PAUT was established in advanced method of Ultrasonic Non-Destructive Testing, which can be used in any application environment where traditional ultrasonic flaw detectors can be used. Phased Array techniques allow the user to control parameters such as beam angle and focal distance to create an image of the test part, enhancing defect detection and speed of testing. Typical applications include Weld Inspection, Crack Detection, Corrosion Mapping, Aerospace and Composite Testing.
Phased array ultrasonic systems utilise multi-element probes, which are individually excited under computer control. By exciting each element in a controlled manner, a focused beam of ultrasound can be generated. Software enables the beam to be steered. Two and three dimensional views can be generated showing the sizes and locations of any flaws detected.
ToFD systems, a pair of ultrasonic probes are used, sitting on opposite sides of a weld-joint or area of interest. A transmitter probe emits an ultrasonic pulse which is picked up by the receiver probe on the opposite side. In an undamaged part, the signals picked up by the receiver probe are from two waves: one that travels along the surface (lateral wave) and one that reflects off the far wall (back-wall reflection). When a discontinuity such as a crack is present, there is a diffraction of the ultrasonic sound wave from the top and bottom tips of the crack. Using the measured time of flight of the pulse, the depth of the crack tips can be calculated automatically by trigonometry application. This method is even more reliable than traditional radiographic, pulse echo manual UT and automated UT weld testing methods.
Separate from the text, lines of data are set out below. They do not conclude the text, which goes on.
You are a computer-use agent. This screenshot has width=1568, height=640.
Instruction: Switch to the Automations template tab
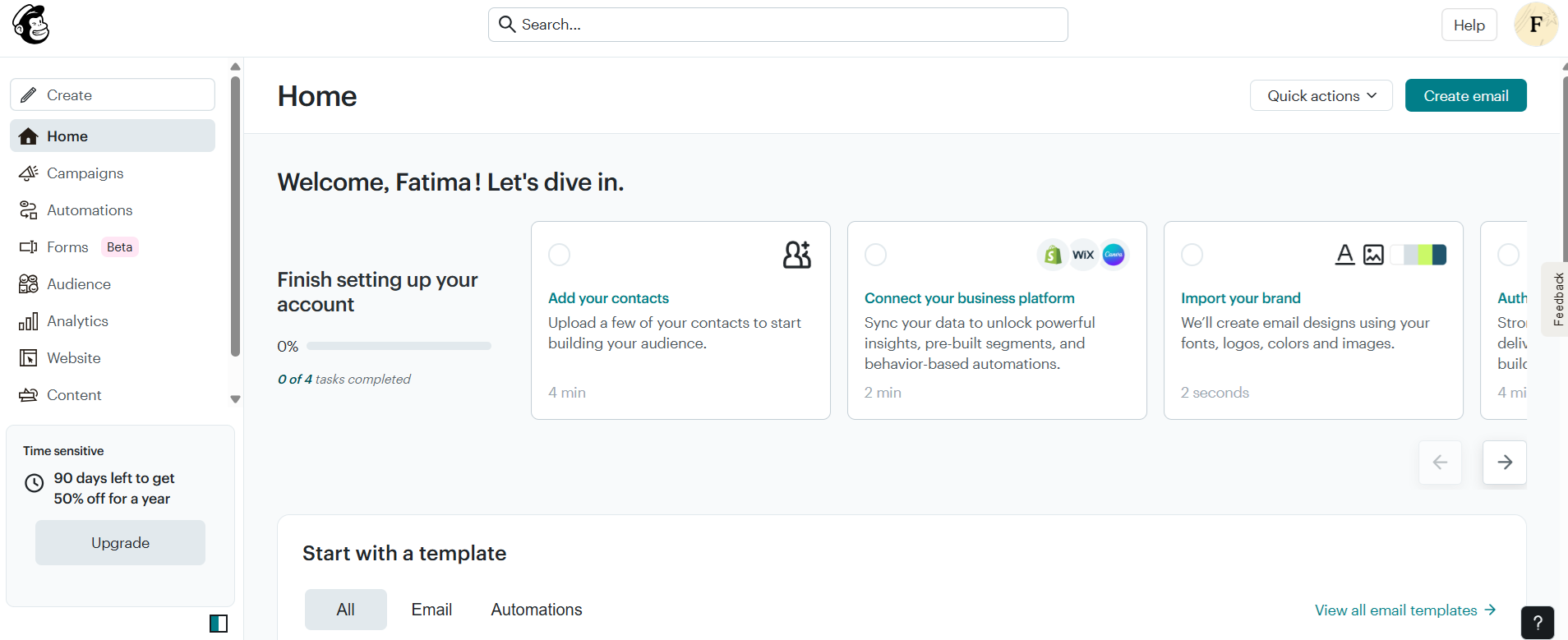pyautogui.click(x=537, y=610)
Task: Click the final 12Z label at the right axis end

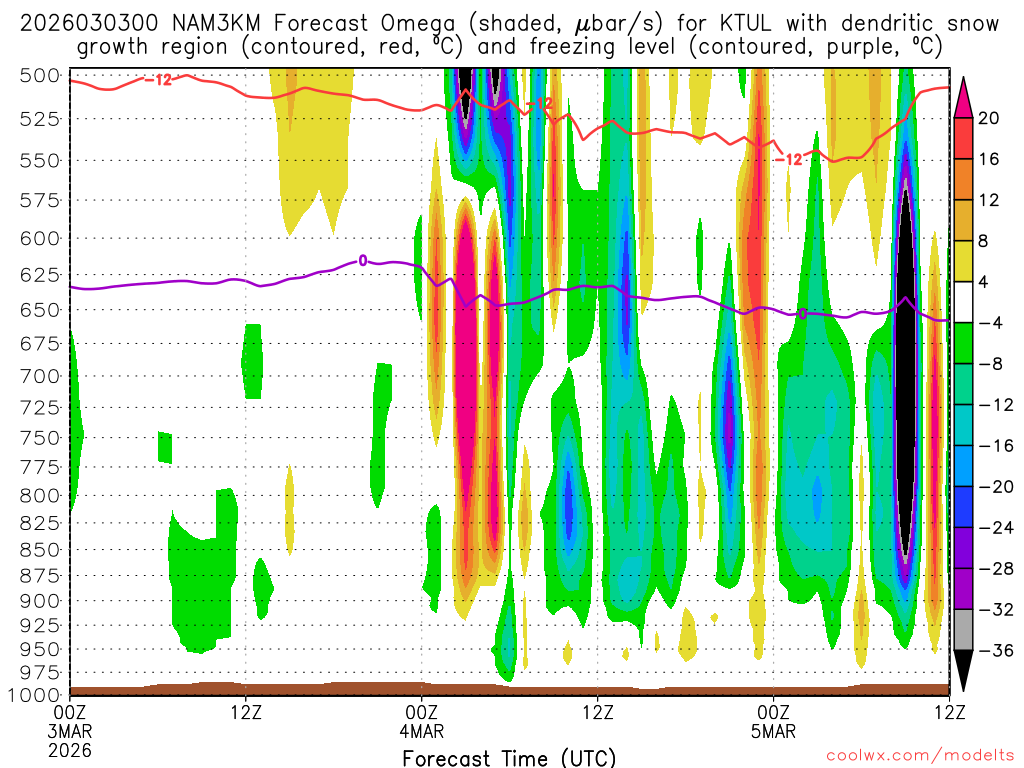Action: pos(948,712)
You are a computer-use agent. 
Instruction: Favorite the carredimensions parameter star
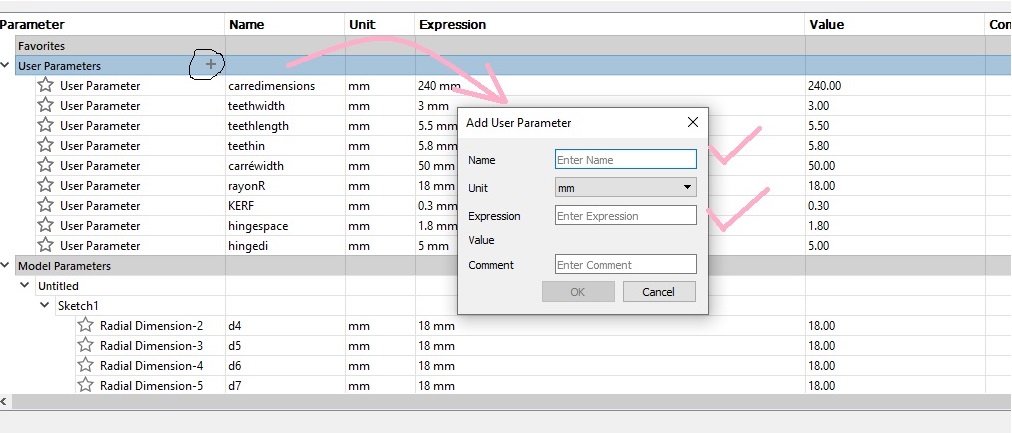(46, 86)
ToFD offers great accuracy for measuring the critical through-wall size of crack-like-defects. The accuracy of greater than ±1mm can be obtained in a wide range of material thickness from which pressurised components are constructed.
ToFD was initially developed as a method of accurate monitoring and sizing of through-wall height of in-service discontinuities in the Nuclear industry. It has now been independently validated as one of the most effective techniques for locating and sizing discontinuities in ferritic welds.